El factor que esgrime Caparrós para que Sergio Ramos compre el Sevilla

Periodista Deportivo |

El camero recibe la bendición del presidente de honor del club hispalense. La venta del Sevilla, en su etapa final.

Nervión amaneció sacudido este 13 de enero de 2026. Joaquín Caparrós, voz con peso de historia y memoria sevillista, deslizó sin rodeos la posibilidad de que Sergio Ramos lidere el futuro del club desde la propiedad, un mensaje que, en plena tormenta institucional, suena a esperanza.

Las palabras de Caparrós no pasan de largo en el ecosistema sevillista. Que el técnico que mejor conecta con la grada avale a Ramos como posible propietario actúa como bálsamo para viejas heridas y suaviza recelos aún latentes. Poco a poco se perfila un relato distinto.
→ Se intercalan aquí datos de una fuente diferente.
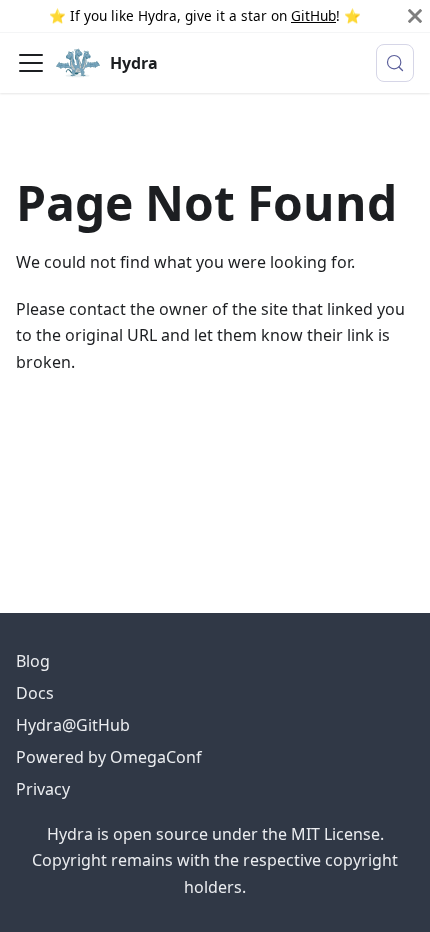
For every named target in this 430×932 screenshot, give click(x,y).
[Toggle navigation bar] (31, 63)
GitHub (313, 15)
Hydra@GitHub (73, 725)
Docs (35, 693)
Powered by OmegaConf (109, 757)
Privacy (43, 789)
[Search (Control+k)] (395, 63)
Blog (33, 661)
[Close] (415, 16)
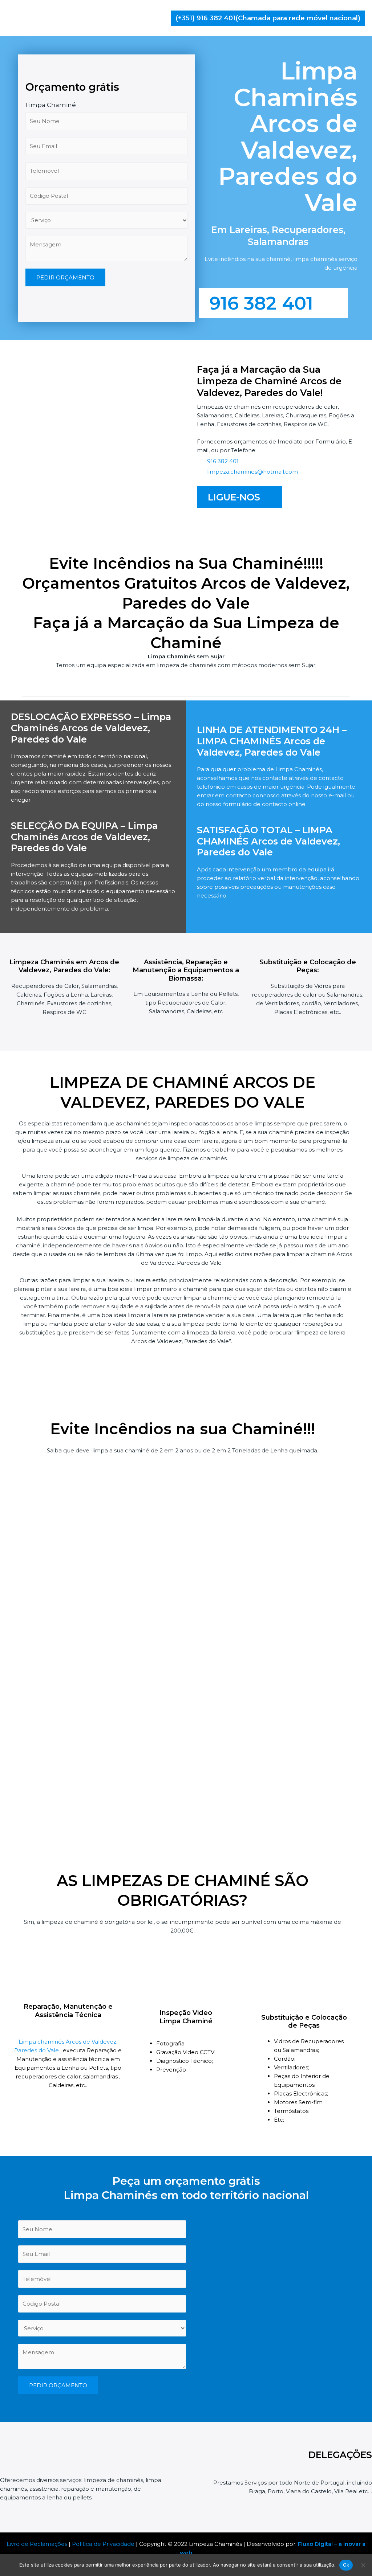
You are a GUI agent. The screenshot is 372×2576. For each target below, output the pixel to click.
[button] (268, 18)
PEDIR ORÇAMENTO (65, 277)
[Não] (363, 2565)
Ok (346, 2565)
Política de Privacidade (103, 2543)
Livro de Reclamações (37, 2543)
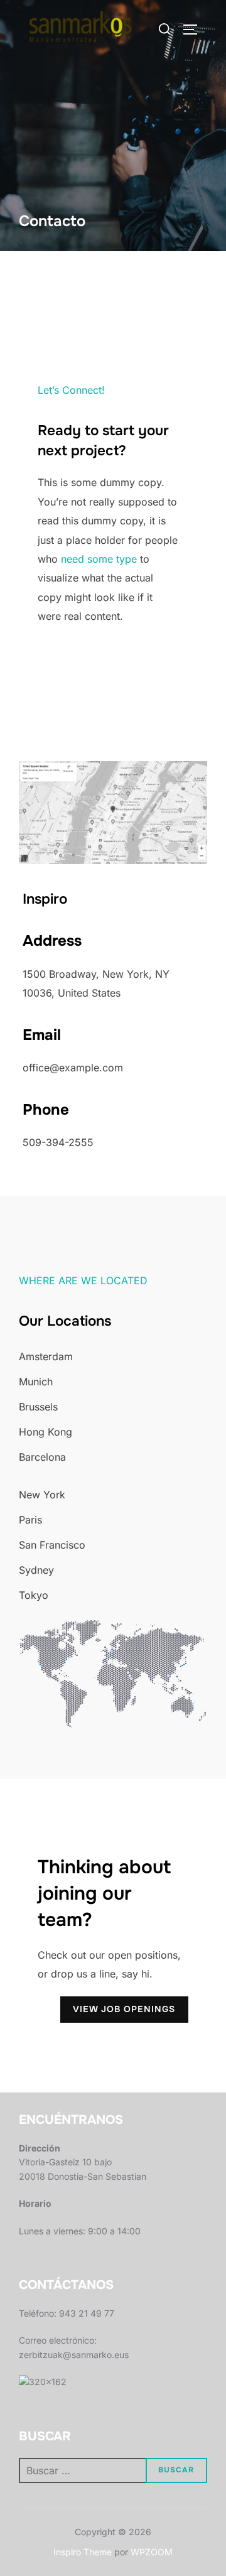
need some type (99, 559)
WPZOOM (152, 2551)
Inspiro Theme (82, 2551)
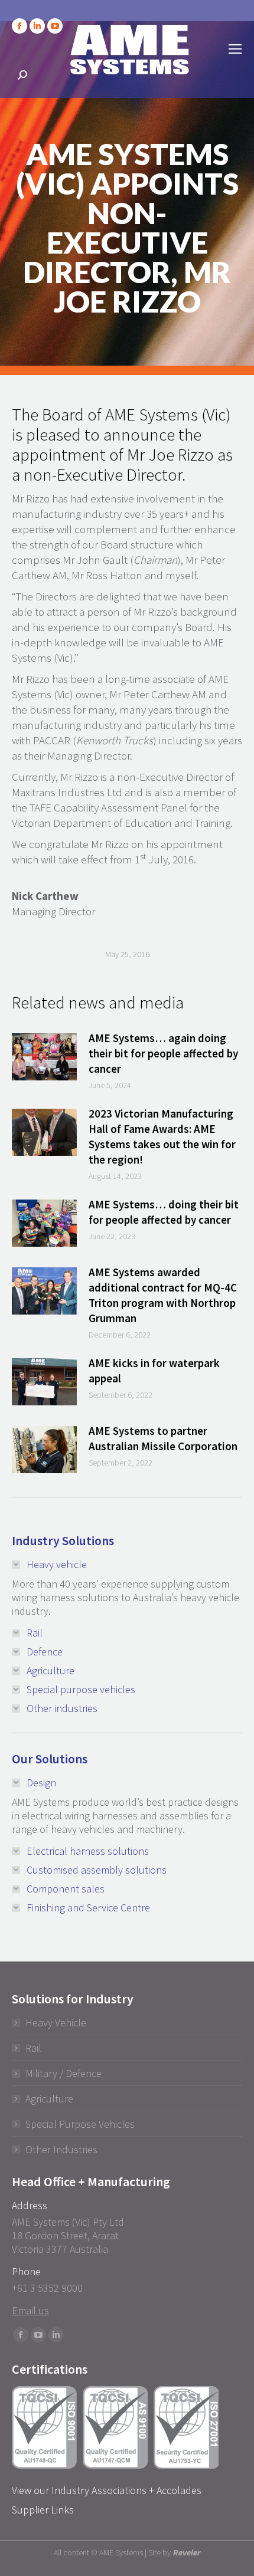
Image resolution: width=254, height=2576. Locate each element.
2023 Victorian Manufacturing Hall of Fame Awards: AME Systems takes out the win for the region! (162, 1136)
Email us (30, 2310)
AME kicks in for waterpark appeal (154, 1370)
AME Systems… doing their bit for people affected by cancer (164, 1212)
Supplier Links (43, 2509)
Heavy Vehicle (55, 2022)
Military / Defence (63, 2073)
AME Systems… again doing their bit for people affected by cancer (163, 1053)
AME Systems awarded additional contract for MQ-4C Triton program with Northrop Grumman (163, 1295)
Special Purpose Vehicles (80, 2124)
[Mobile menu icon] (235, 49)
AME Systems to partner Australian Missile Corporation (163, 1438)
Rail (33, 2048)
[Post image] (44, 1056)
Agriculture (49, 2098)
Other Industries (61, 2149)
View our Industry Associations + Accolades (106, 2490)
«Alguien que haya mamao esto»

Al ser consultado sobre el futuro mando del club, el de Utrera apeló definitivamente a la identidad: “Está claro que quiero lo mejor para el Sevilla, y si pudiera ser de alguien que es sevillista, que ha ‘mamao’ esto, bienvenido sea”. Ese mensaje fue traducido en un guiño para Ramos.

El contexto está empantanado en el Pizjuán. Los accionistas se muestran dubitativos con el capital extranjero y eludieron la oferta de la Tercera Vía, que todavía prepara una ofensiva final. En medio de la guerra, emergió la figura del campeón del mundo con 400 millones sobre la mesa.

La furia del Pizjuán le añade picante

El Sánchez-Pizjuán volvió a señalar al palco, aunque esta vez esperó al pitido final. La derrota ante el Celta encendió de nuevo a la grada contra la directiva y Del Nido Carrasco. El equipo de Almeyda está cada vez más cerca del abismo y y dibuja un horizonte deportivo oscurecido ante la falta de respuestas.

Mientras el balón castiga, los despachos siguen atrapados en una venta que no termina de arrancar. La oferta norteamericana se diluye, el precio por acción se mantiene en cifras disuasorias y la deuda continúa envuelta en sombras.

En la recámara esperan la Tercera Vía y Sergio Ramos, aún en silencio público pero activo entre bambalinas. El sevillismo, cansado de promesas y de coquetear con el descenso, ya no cree en parches. Con este rumbo y este mando, la pesadilla de Segunda empieza a ser una realidad.